Le tribunal administratif de Lille "annule" les mises à pied temporaires de six surveillants pénitentiaires, sanctions prises par le ministère de la Justice après l'important mouvement de protestation de janvier 2018 et "entachées d'illégalité" , selon les jugements rendus.
En janvier 2018, un mouvement de protestation sans précédent depuis un quart de siècle, démarré après l'agression de trois surveillants par un détenu radicalisé, avait paralysé pendant près de trois semaines les prisons françaises.
Mais les agents pénitentiaires, dotés d'un "statut spécial" que leur confère leur "mission de service public", n'ont pas le droit de grève et doivent donc être en repos ou en congés pour manifester.

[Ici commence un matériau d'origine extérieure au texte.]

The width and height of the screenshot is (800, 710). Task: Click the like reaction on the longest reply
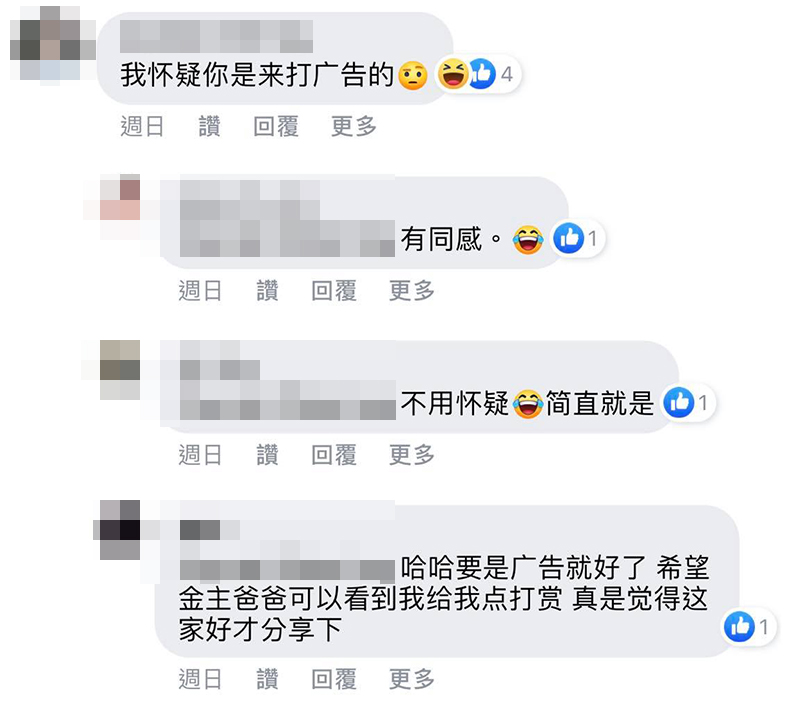739,626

Après le mouvement de janvier 2018, quelque 2.000 d'entre eux avaient été sanctionnés par une retenue de salaire ou une procédure disciplinaire, selon des chiffres communiqués à l'époque par la Direction de l'administration pénitentiaire (DAP).
Mises à pied
L'hiver dernier, six surveillants des prisons de Lille-Loos-Sequedin (Nord), Annoeullin (Nord) et Longuenesse (Pas-de-Calais), sanctionnés chacun de dix jours d'exclusion temporaire dont cinq jours fermes, via des arrêtés publiés en juillet 2018 par le ministère de la Justice, ont saisi le tribunal administratif de Lille pour demander une "annulation" de ces mises à pied.
Les agents soutenaient notamment que cette décision était "entachée d'un défaut de motivation" et d'un "vice de procédure" et qu'ils n'avaient "pas commis de faute", rappelant qu'ils étaient alors en arrêt de travail et n'avaient pas reçu de "contre-visite" médicale.
Anticonstitutionnel
Pour prendre son arrêté, le ministère s'était notamment appuyé sur une ordonnance du 6 août 1958 relative au statut des agents pénitentiaires selon laquelle "toute cessation concertée du service, tout acte collectif d'indiscipline caractérisée (...) est interdit. Ces faits, lorsqu'ils sont susceptibles de porter atteinte à l'ordre public, pourront être sanctionnés en dehors des garanties disciplinaires".
Mais le 10 mai 2019, le Conseil constitutionnel a "déclaré contraire à la Constitution la seconde phrase (...) au motif qu'en prévoyant que la sanction peut être prononcée +en dehors des garanties disciplinaires+, le législateur a méconnu le principe du contradictoire", argue le tribunal administratif.
Les sanctions prises à l'encontre de ces six agents sont donc "entachée(s) d'illégalité" et "annulées", tranchent les juges, "sans qu'il soit besoin d'examiner" les autres motifs invoqués par les agents pénitentiaires.